Apache Airflow Reference

Free reference guide: Apache Airflow Reference

26 results

About Apache Airflow Reference

The Apache Airflow Reference is a searchable cheat sheet covering the core concepts and APIs used to build data pipelines with Apache Airflow. It is organized into six categories: DAG (Directed Acyclic Graph definitions), Operators (PythonOperator, BashOperator, EmailOperator, BranchPythonOperator), Sensors (FileSensor, ExternalTaskSensor, HttpSensor, S3KeySensor), Scheduler (CLI commands for listing, triggering, testing, and backfilling DAGs), Variables (Airflow Variables API and XCom inter-task communication), and Connections (CLI-based connection setup, hook usage with PostgreSQL and S3).

This reference is used by data engineers, pipeline developers, and MLOps practitioners who build automated workflows on Apache Airflow. It covers both the classic DAG constructor pattern and the modern TaskFlow API using the @dag and @task decorators. The code examples use realistic variable names and patterns — for instance, the schedule_interval examples show actual cron expressions alongside the named presets (@daily, @hourly, @weekly), and the BranchPythonOperator example demonstrates date-based conditional logic.
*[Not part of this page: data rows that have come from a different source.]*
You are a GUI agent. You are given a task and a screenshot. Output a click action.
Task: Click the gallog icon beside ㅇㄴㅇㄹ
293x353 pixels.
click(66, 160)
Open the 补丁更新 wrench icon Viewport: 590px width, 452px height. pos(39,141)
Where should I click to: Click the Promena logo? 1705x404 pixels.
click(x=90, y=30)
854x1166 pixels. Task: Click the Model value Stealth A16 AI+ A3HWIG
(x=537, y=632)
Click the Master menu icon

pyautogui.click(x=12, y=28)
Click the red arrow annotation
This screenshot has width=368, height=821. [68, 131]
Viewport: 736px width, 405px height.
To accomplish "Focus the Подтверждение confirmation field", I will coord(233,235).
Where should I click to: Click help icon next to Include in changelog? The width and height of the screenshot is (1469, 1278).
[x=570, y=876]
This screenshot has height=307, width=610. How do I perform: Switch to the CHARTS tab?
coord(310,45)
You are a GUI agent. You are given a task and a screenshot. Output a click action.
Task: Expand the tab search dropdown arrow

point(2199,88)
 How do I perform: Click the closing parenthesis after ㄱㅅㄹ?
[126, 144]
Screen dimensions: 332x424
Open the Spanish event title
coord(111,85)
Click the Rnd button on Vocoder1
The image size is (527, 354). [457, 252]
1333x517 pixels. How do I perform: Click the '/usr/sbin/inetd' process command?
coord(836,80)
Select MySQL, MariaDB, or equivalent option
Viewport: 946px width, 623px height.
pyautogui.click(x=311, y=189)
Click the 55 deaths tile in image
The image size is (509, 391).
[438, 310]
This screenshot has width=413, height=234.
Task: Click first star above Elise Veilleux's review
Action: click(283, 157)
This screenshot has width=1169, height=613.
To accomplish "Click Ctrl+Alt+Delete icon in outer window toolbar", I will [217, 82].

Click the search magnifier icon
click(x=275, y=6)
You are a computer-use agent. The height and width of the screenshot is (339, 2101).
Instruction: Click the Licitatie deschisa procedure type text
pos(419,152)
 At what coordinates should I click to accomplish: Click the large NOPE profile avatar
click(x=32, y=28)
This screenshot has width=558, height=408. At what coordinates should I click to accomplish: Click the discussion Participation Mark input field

Each entry in the reference includes the Python syntax or CLI command, a concise description of what it does, and a complete, runnable code snippet. Sensor examples show how to configure poke_interval and timeout values. Connection examples show both the CLI airflow connections add command and the programmatic approach using BaseHook.get_connection() and provider-specific hooks (PostgresHook, S3Hook). The XCom section covers both the push/pull pattern and TaskFlow automatic value passing.

Key Features

Six searchable categories: DAG, Operators, Sensors, Scheduler, Variables, Connections
DAG definitions: classic constructor pattern and modern @dag/@task TaskFlow API decorator
Operator coverage: PythonOperator, BashOperator, EmailOperator, BranchPythonOperator with Jinja templates
Sensor coverage: FileSensor, ExternalTaskSensor, HttpSensor, and S3KeySensor with poke/timeout config
Scheduler CLI: airflow dags list/trigger/backfill and airflow tasks test with date arguments
Variables API: Variable.get/set with JSON deserialization and Jinja template syntax
XCom push/pull pattern for passing data between tasks via the task instance context
Connection hooks: PostgresHook.get_pandas_df and S3Hook.load_file with conn_id references

Frequently Asked Questions

What is the difference between the classic DAG constructor and the TaskFlow API?

The classic pattern creates a DAG object, then defines operator instances that reference it via dag=dag. The TaskFlow API (@dag and @task decorators) allows you to write Python functions directly as tasks, with XCom passing handled automatically — function return values become the input of downstream tasks.

How do I set task dependencies in Airflow?

Use the >> operator to chain tasks: extract_task >> transform_task >> load_task. For fan-out and fan-in patterns, use lists: [task_a, task_b] >> task_c >> [task_d, task_e]. This sets up the upstream/downstream dependency graph that the scheduler respects.

What is the difference between poke_interval and timeout in sensors?

poke_interval is how often (in seconds) the sensor checks the condition — for example, every 60 seconds. timeout is the maximum total time (in seconds) the sensor will wait before raising a timeout error. Setting a reasonable timeout prevents stuck DAG runs from blocking the scheduler indefinitely.

How does XCom work for passing data between tasks?

A task can push a value using context["ti"].xcom_push(key="result", value=42), and a downstream task retrieves it with context["ti"].xcom_pull(task_ids="push_task", key="result"). In the TaskFlow API, function return values are automatically pushed as XCom and injected as parameters in downstream functions.

What is the purpose of catchup=False in a DAG definition?

When catchup=False, Airflow only runs the DAG for the current schedule interval, not for any missed intervals between start_date and today. Setting catchup=True (the default) would cause Airflow to backfill all missed runs since start_date, which is often undesirable for production pipelines.

How do I store and access secrets like API keys in Airflow?

Use Variable.set("api_key", "your-secret") to store the value, then Variable.get("api_key") to retrieve it at runtime. In Jinja templates, reference it as {{ var.value.api_key }}. For production, configure a secrets backend (AWS Secrets Manager, HashiCorp Vault) to avoid storing secrets in the Airflow metadata DB.

What is the airflow dags backfill command used for?

backfill re-runs a DAG for a specified historical date range: airflow dags backfill my_pipeline --start-date 2024-01-01 --end-date 2024-01-31 will trigger one run per schedule interval within that range. This is useful after fixing a bug in a DAG that caused failed runs.

How do I test a single task without running the whole DAG?

Use airflow tasks test <dag_id> <task_id> <execution_date>. For example: airflow tasks test my_pipeline run_python 2024-01-01. This runs the task locally without interacting with the metadata database, making it ideal for rapid iteration during development.